:: Selected excerpt ::
Meaning of "all shelves about me towards the worse"?
"Here am I now upon my high place," he said to himself. "Life may be no better; this is the mountain top; and all shelves about me towards the worse. For the first time I will light up the chambers, and bathe in my fine bath with the hot water and the cold, and sleep alone in the bed of my bridal chamber." The Bottle Imp by R.L. Stevenson, 1895
I simply can't figure out what this sentence means.
From context, what I'm getting is that the subject is at the peak of what's good for his life, from here, his life can only get worse.
I believe the shelf he is talking about is a ridgeline or a cliff top or similar:
In this context, I think either he's using shelve as:
- a verb, in the sense of 'a ridgeline (a shelf) extends along'.
- a plural noun, in the sense that there are lots of these ridges. But in this case the sentence is gramatically incorrect, the sentence should be something like "all shelves about me [are pointed] towards the worse"
ie. He's at the top of the mountain at life, now all he can do is walk along these shelves towards a worse life.

:: Collected material ::
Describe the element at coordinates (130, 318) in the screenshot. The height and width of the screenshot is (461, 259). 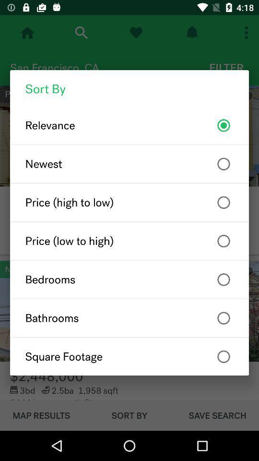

:: What you will do ::
a: In the question about the Stevenson passage, which work and year is the quoted sentence from?
b: Please go on with the question about the Stevenson passage from the point where it stops.

:: Answers to each task ::
a: The Bottle Imp, 1895

b:
Shelving is usually something you say about a beach, It slopes evenly down from the high tide line into the water, so you quickly get to swimming depth without stumbling.
This poor misery is on top of a metaphorical mountaintop that shelves away on each side. He has everything (including hot and cold running water ! (in 1895) ) so what is there left to hope for.
SHELVING (noun) Merriam-Webster
1 : a sloping surface or place
2 : the state or degree of sloping
Here's the verb, just as it occurs in the book:
Shelve (verb: 2) [origin obscure]
intr. Of a surface: To slope gradually 1652.
[obelised] to have an inclined position -1763.
trans. to tilt.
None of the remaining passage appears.